SynBioDex / pySBOL3

Native python implementation of SBOL 3.0 specification
MIT License
37 stars 16 forks source link

Make implicit list wrapping for singleton initial values universal #301

Closed jakebeal closed 2 years ago

jakebeal commented 3 years ago

Some of our constructors allow list-valued attributes to be specified with either a list or a singleton value that is then implicitly wrapped into a list. Others do not.

For example, with the constructor for Component, the types argument has type Union[list[str], str], but with LocalSubComponent, the types argument has type list[str].

Can we make the implicit wrapping universal without it being too much of a pain?

bbartley commented 3 years ago

👍

tcmitchell commented 3 years ago

🤮

I dislike this suggestion with some passion. I dislike the wrapping we already do, and I'd rather not do any wrapping at all. I am absolutely and without question opposed to doing more wrapping.

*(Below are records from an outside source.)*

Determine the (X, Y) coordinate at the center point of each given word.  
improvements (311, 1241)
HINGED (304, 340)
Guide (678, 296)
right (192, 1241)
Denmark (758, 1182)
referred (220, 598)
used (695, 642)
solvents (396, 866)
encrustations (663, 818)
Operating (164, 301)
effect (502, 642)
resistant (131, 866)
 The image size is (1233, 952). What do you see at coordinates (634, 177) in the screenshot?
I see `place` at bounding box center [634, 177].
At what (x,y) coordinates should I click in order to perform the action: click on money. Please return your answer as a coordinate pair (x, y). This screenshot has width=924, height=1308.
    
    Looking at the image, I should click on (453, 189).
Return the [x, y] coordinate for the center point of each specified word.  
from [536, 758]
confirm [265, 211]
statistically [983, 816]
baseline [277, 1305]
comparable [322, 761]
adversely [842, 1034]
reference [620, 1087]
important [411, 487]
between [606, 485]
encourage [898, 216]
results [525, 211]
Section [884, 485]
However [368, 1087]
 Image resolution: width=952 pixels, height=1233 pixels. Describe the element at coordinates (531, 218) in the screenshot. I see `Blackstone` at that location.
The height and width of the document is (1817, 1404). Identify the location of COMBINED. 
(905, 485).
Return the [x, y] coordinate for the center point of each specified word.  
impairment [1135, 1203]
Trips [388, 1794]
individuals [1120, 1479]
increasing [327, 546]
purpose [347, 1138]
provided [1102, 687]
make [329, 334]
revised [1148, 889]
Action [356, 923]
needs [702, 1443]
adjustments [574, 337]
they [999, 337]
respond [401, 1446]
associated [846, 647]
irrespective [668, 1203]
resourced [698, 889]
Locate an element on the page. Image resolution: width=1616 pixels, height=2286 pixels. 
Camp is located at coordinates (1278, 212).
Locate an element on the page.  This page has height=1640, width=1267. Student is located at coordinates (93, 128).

Why? Because it is counterintuitive to set Component.types to a string and then get back a list:

>>> c = sbol3.Component('http://example.com/issue301/c1', types=sbol3.SBO_DNA)
>>> c.types
['https://identifiers.org/SBO:0000251']

I think it is appropriate to treat these properties as the lists that they are:

>>> c.roles = [sbol3.SO_PROMOTER]
>>> c.roles
['https://identifiers.org/SO:0000167']

Hooray for TypeError:

>>> c.roles = sbol3.SO_PROMOTER
Traceback (most recent call last):
  File "<stdin>", line 1, in <module>
  File "/Users/tmitchel/Projects/sd2/pySBOL3/sbol3/object.py", line 22, in __setattr__
    self.__dict__[name].set(value)
  File "/Users/tmitchel/Projects/sd2/pySBOL3/sbol3/property_base.py", line 177, in set
    raise TypeError(msg)
TypeError: roles requires one or more values packed in an iterable

If the authors of the SBOL 3 specification wanted these to be singletons (i.e. strings), they would have defined these properties to be of type string. They did not do that though. In their infinite wisdom, they defined these to unbounded properties such that they can have more than one value.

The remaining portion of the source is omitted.